System: AD&D 2nd Edition

Date: c. 1996-97


This was my most ambitious campaign, back when I was in high school and thought a D&D campaign was the most important thing in the world.  I cannot tell you how many hours and days were spent creating the backstory and history and maps for this world, as well as the NPCs and religious institutions and deities.  This campaign featured more priests and clerics than any other game I've ever been a part of (probably because I spent so much time on the gods and religions, so there were a lot of interesting options to play).  It also featured some of the largest gaming groups I've ever run - as many as 12 people at one time - which I don't recommend because it was god awful boring.  Just a terrible slog that took forever to get through anything. 

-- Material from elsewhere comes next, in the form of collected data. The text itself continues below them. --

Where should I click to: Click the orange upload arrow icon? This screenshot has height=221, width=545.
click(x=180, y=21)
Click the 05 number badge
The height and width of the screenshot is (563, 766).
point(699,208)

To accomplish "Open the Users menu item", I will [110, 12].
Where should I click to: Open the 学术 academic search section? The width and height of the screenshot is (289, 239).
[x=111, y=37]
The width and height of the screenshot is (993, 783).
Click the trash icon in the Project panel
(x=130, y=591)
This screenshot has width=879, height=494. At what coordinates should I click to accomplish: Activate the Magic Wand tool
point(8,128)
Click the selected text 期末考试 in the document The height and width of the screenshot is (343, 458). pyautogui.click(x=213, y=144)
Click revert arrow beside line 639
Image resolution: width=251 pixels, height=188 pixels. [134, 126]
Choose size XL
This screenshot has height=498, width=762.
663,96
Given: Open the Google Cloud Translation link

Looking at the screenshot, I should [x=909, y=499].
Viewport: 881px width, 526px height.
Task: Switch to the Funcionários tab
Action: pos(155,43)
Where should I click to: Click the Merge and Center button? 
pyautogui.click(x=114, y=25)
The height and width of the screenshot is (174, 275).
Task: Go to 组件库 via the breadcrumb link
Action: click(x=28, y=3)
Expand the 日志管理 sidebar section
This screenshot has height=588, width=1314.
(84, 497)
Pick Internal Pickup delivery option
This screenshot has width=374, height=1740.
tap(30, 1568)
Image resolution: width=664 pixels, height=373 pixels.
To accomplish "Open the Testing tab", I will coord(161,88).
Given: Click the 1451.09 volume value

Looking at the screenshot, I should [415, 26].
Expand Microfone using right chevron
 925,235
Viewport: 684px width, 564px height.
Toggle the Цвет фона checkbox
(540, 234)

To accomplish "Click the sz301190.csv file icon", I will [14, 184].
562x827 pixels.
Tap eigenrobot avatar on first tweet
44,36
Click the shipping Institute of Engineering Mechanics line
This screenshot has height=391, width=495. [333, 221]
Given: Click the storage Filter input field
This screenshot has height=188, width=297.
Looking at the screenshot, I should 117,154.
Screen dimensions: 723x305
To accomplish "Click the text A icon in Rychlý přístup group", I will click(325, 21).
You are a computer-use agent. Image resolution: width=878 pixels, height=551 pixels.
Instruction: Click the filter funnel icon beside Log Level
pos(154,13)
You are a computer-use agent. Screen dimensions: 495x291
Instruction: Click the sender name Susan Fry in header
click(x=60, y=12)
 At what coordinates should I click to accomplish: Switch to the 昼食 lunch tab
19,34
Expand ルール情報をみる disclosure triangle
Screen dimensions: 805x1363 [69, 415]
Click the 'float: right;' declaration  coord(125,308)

But those nights when we had 5-6 players, oh, those were the best games.  So many memorable characters came out of those games.  William Half-Squirrel, the half-native ranger who loved fishing ("fishing" was his code word for slaughtering the people who killed his mother in the first adventure).  Halen, the Gypsy Prince Elf Cleric/Thief, who had to introduce himself to every... single... NPC... he met by loudly announcing "Greetings!  I am Halen! Prince of the Gypsies!" Literally.  I mean this happened like 6 times every session.  Shaftobo, the "urban" elf wizard so obsessed with killing goblins that he developed a new magic spell with the sole purpose being to fight goblins, and the material component was goblin penises.  Orf Gorfson the Dwarf, whose player eventually introduced his various cousins and uncles including Korf Gorfson the Dwarf, Gorf Orfson the Dwarf, Gorf Gorfson the Dwarf and so on.

Did you know that when you type "dwarf" into Google Image Search, this is the first image you get?  Not a picture of a little person ("midget") in sight. Hey Google, not all dwarves are imaginary, you know.  Kids growing up today are going to think that Peter Dinklage is CGI.

The campaign eventually got bloated and I became too ambitious.  After defeating the Big Bad, the main party was split as some characters died and others were lost.  I decided to try and run a bunch of short adventures featuring some of the original characters along with some new PCs. I wanted the players to swap different characters and try to tell different stories.  It was one of those cases where I thought it was a great idea but no one else had any interest at all, and the campaign fizzled and died because of it.  We never did get a proper ending to that otherwise momentous campaign (we sort of got one much later, which you will see in part two).

Did I mention that I shamelessly stole most the theme/premise and background for this campaign from Fred Saberhagen's Swords of Power series?  Yeah, that's a whole other blog post for another day.


Anyway, that's Part 1.  I'll be back in a few days with Part 2.  In the meantime, please feel free to share some of your favourite games and campaign stories.  Lately I've been on a kick for reading about other people having fun.



Comments

  1. Thanks for the plug! The zombie game sounds awesome... it seems like it would be difficult to keep one going for any length of time, unless you have a definite ending in mind.

    ReplyDelete
  2. Nice, your swords of power campaign sounds a lot like the way a Dragonlance campaing I wrote went many years ago.